Il ragazzo sembrò accorgersi solo in quel momento che camicia, casacca e pantaloni erano completamente macchiati di condimento appiccicoso. Agata stava ancora cercando di capire che lingua stessero usando per comunicare; o meglio: lei era certa di parlare ponentese, ma non era in grado di dire con certezza che lingua stesse utilizzando il levantino. Eppure lo comprendeva perfettamente.

«Il mio nome è Tseren e vengo da molto lontano» si presentò lui accompagnando la frase con un inchino.

«Dalla Zona Montuosa di Levante» completò Agata.

«Come lo sai?» chiese Tseren sorpreso, spalancando gli occhi cobalto.

«Dai vestiti...» E lo sguardo le cadde di nuovo sul disastro che aveva combinato con la salsa.

«Riesci a capire da dove arrivano le persone dai loro vestiti?» Il ragazzo sembrava colpito.

«Ti accompagno a sciacquarli». E, senza ammettere replica, Agata si diresse verso il chiosco dove aveva comprato gli spiedini di calamari e chiese al proprietario di usare il bagno di servizio. L'uomo sembrò impietosito dalla condizione degli abiti del levantino e li fece entrare.

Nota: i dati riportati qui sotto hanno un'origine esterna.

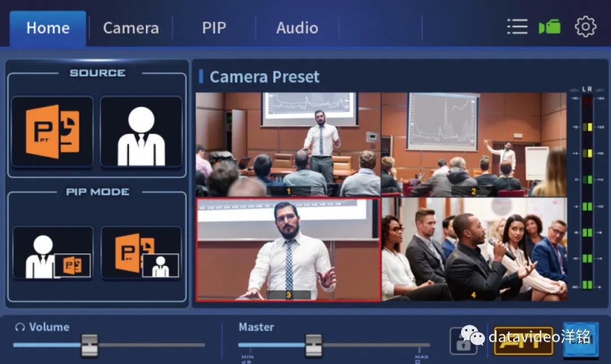Switch to the Home tab
611x364 pixels.
coord(48,28)
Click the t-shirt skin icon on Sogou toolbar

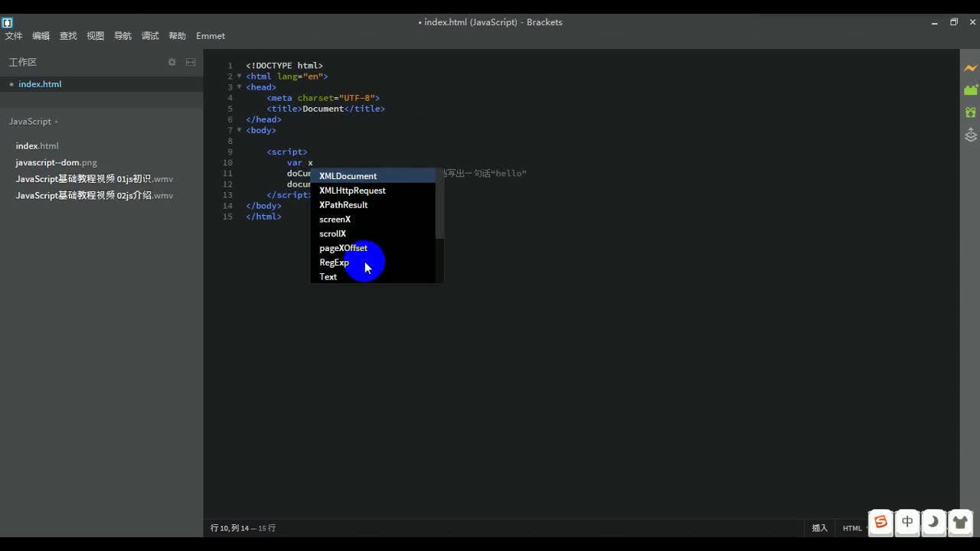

«Non è un problema, sul serio...» continuava a ripetere lo straniero mentre Agata gli porgeva un telo umido.

Quando furono di nuovo all'aperto, la ragazza sorrise impacciata. Non capitava tutti i giorni di conoscere qualcuno di Levante, e, sebbene fossero partiti con il piede sbagliato, voleva a tutti i costi approfittarne per fare due chiacchiere.

«Vivi qui o sei di passaggio?» domandò.

«Sono arrivato stanotte, dopo quasi un mese di viaggio» rispose Tseren.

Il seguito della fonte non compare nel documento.